Assigned task:
The result should be an exact copy of every record, with no pictures kept.

(Collected data)
——
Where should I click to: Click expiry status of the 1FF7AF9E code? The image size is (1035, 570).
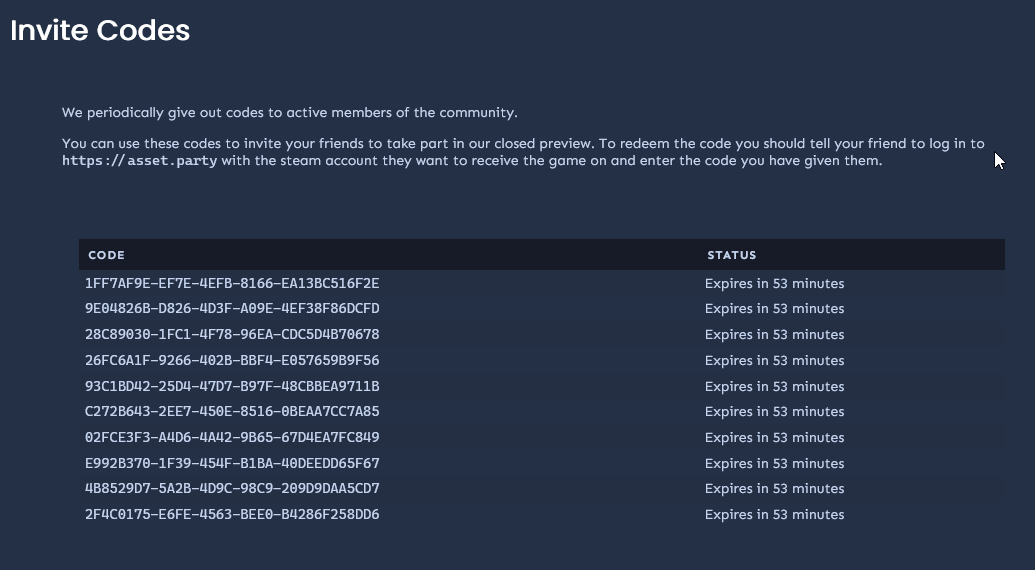[774, 284]
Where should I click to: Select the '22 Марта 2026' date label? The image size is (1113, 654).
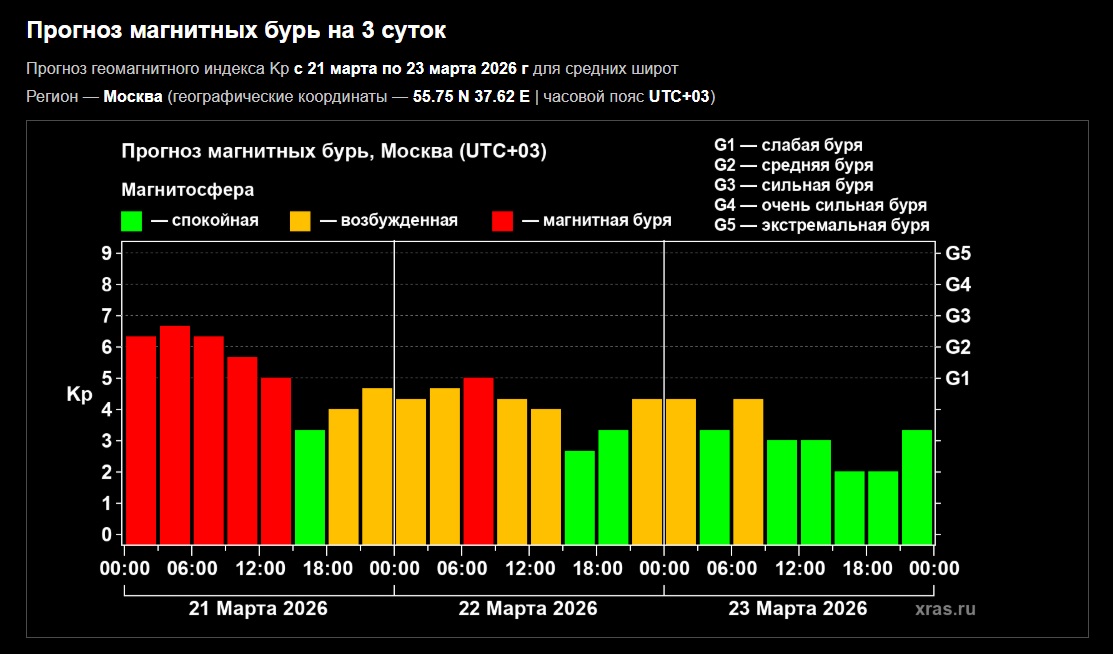tap(528, 608)

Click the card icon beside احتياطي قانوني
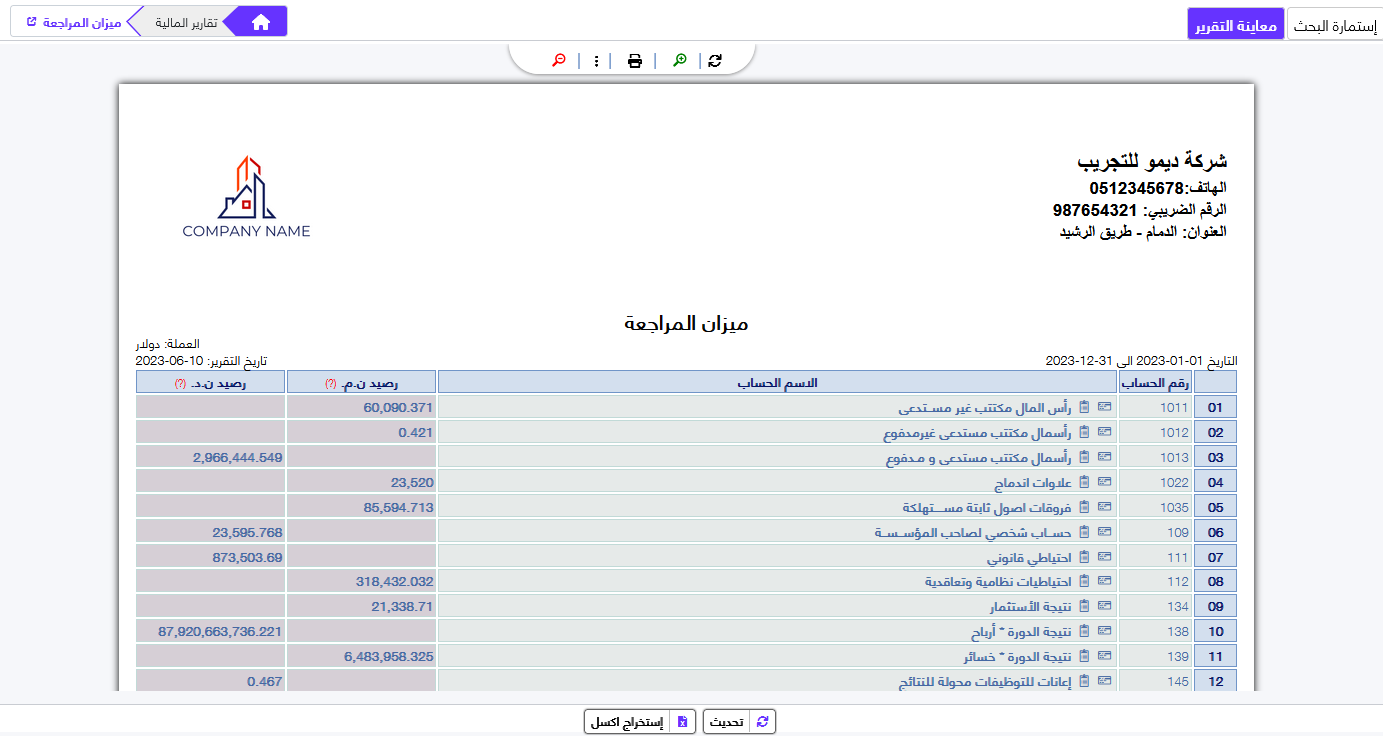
——
Solution to the exercise:
Where should I click to: Click expiry status of the 1FF7AF9E code? The image size is (1035, 570).
[774, 284]
Where should I click to: Select the '22 Марта 2026' date label? The image size is (1113, 654).
tap(528, 608)

Click the card icon beside احتياطي قانوني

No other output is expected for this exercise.